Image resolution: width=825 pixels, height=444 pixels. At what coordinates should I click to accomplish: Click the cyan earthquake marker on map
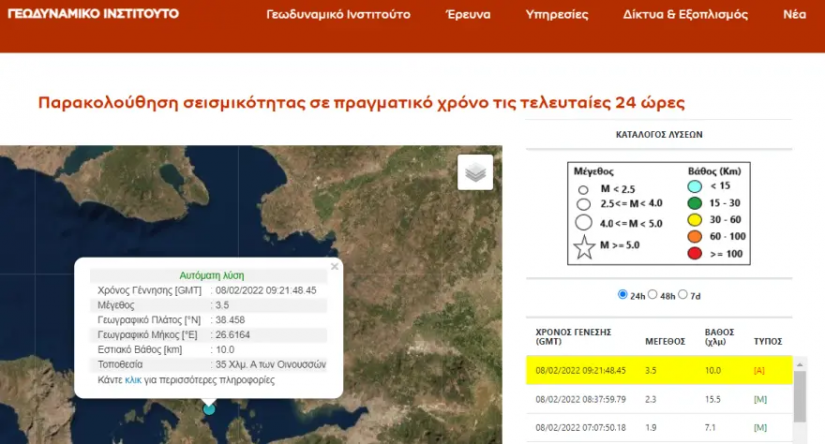(209, 408)
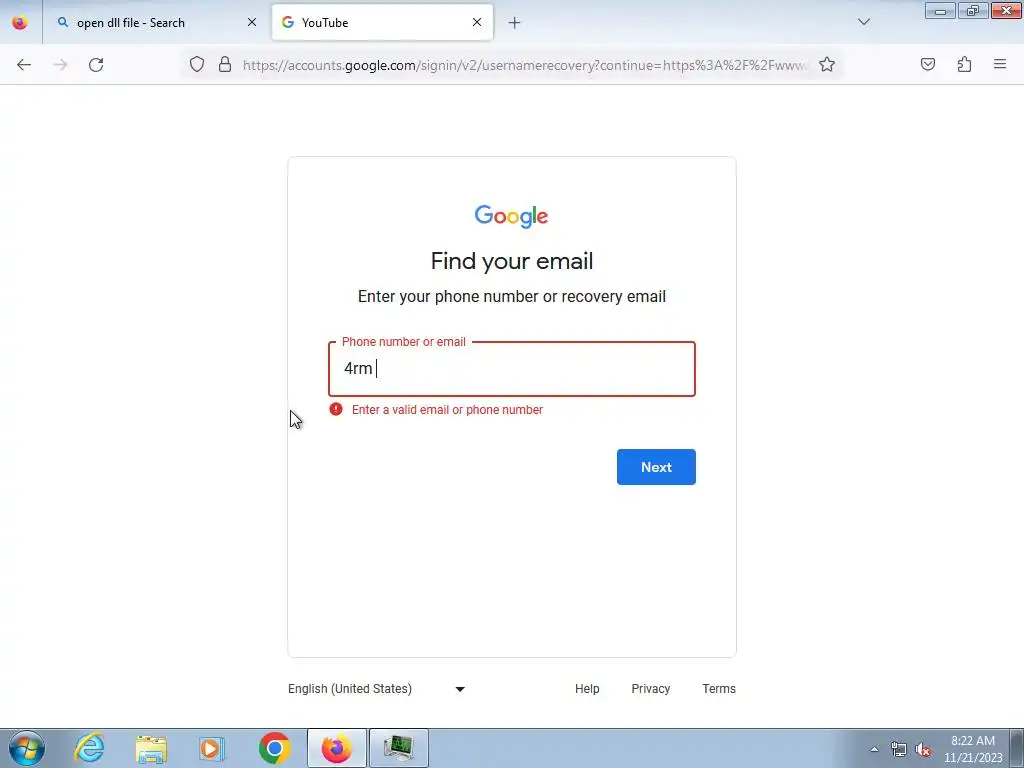Open the Save to Pocket icon
Screen dimensions: 1024x768
pyautogui.click(x=927, y=64)
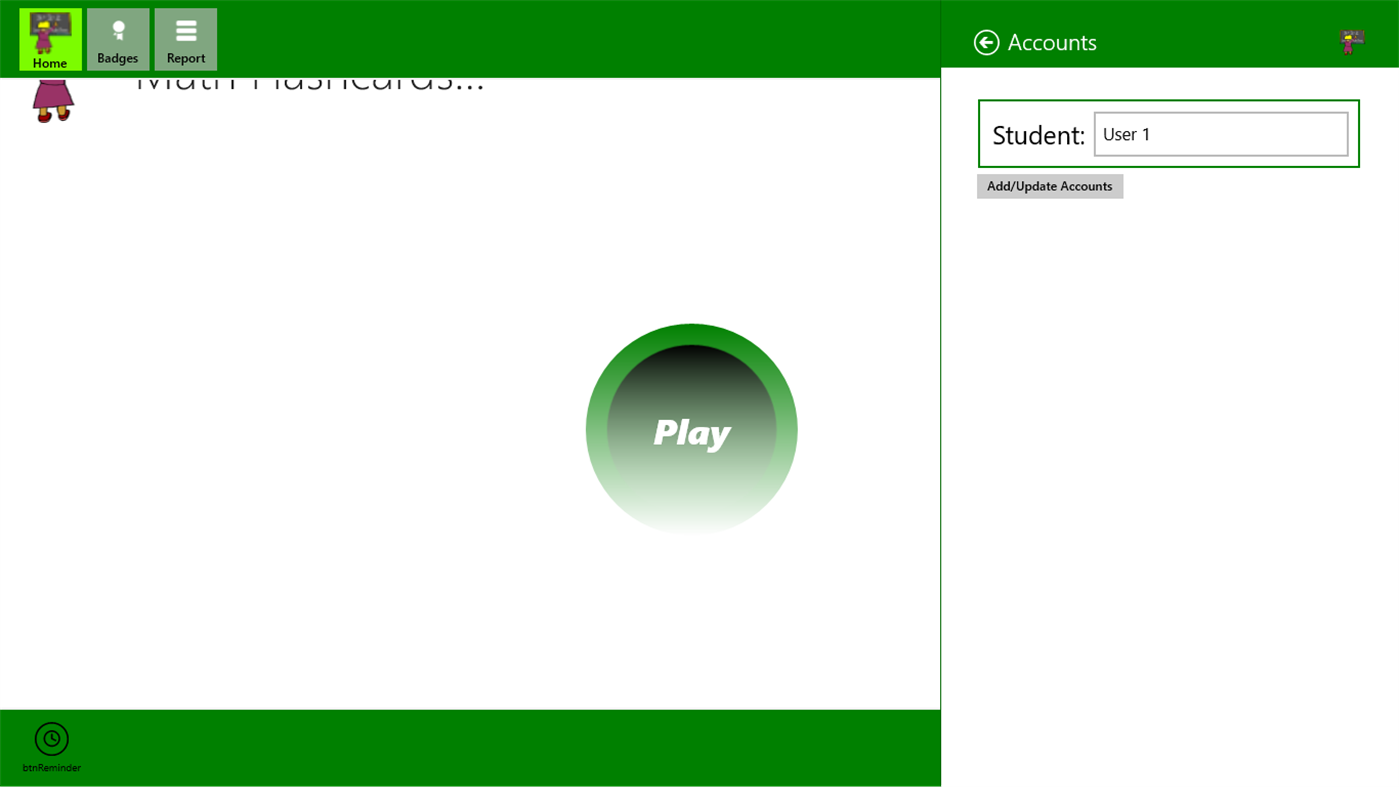
Task: Click the Add/Update Accounts button
Action: 1049,186
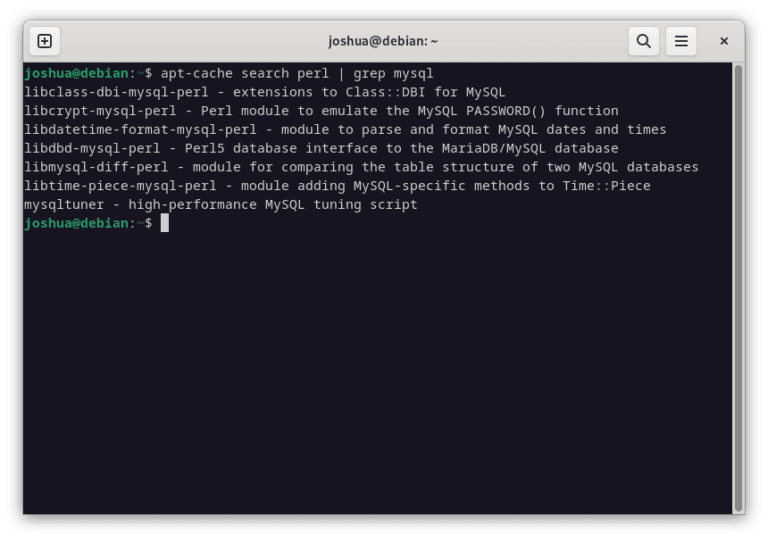Open the hamburger main menu
Viewport: 768px width, 540px height.
[x=681, y=41]
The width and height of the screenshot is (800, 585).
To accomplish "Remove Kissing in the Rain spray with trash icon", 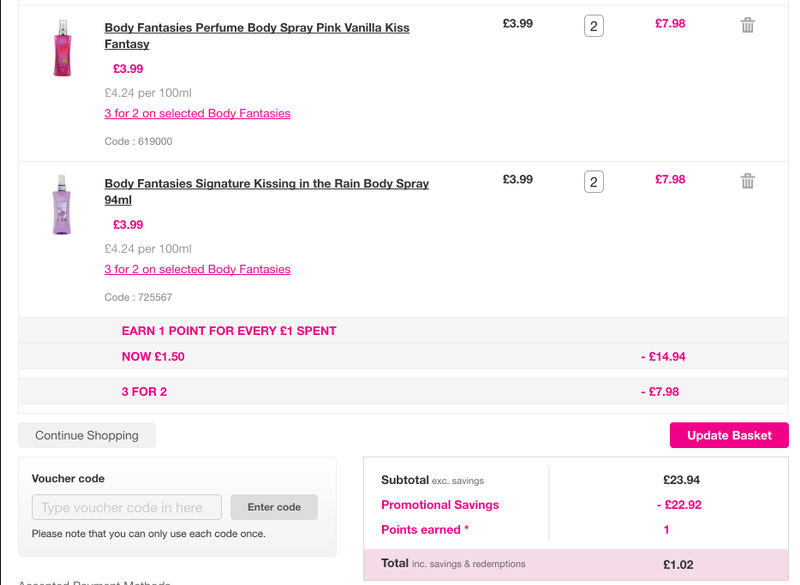I will point(747,181).
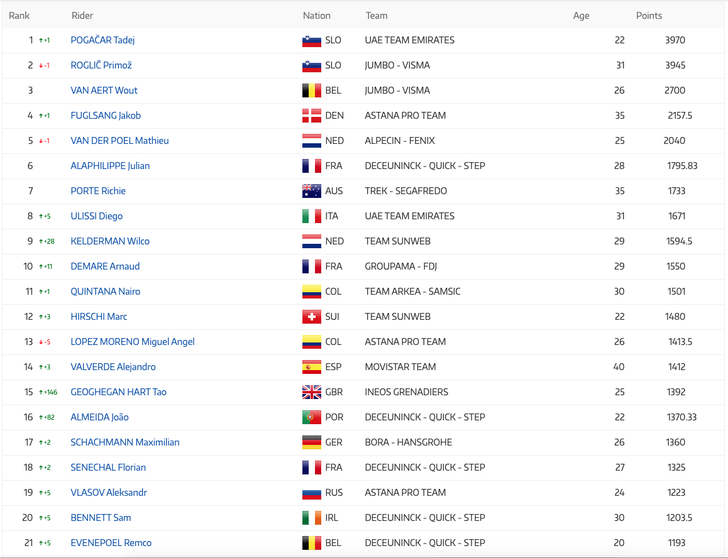This screenshot has height=558, width=728.
Task: Open ROGLIČ Primož rider page
Action: [x=101, y=65]

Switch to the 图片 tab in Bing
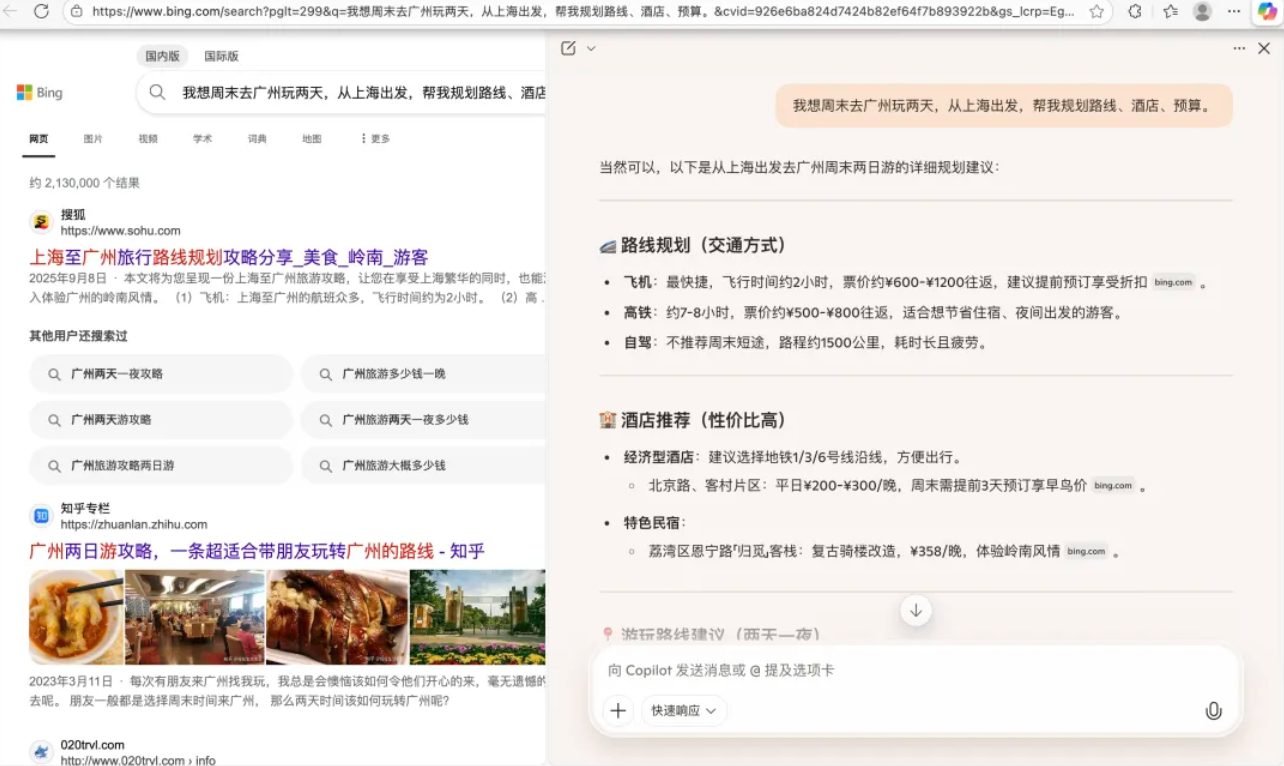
==========
Task to complete:
Set down the material word for word, from its first line through the line that contains "[x=681, y=41]", including both ends, and leave the pictures out.

Correct output:
Image resolution: width=825 pixels, height=444 pixels. At what coordinates should I click to accomplish: Click the cyan earthquake marker on map
(209, 408)
Open the Save to Pocket icon
Screen dimensions: 1024x768
pyautogui.click(x=927, y=64)
Task: Click the Add/Update Accounts button
Action: 1049,186
Open the hamburger main menu
Viewport: 768px width, 540px height.
[x=681, y=41]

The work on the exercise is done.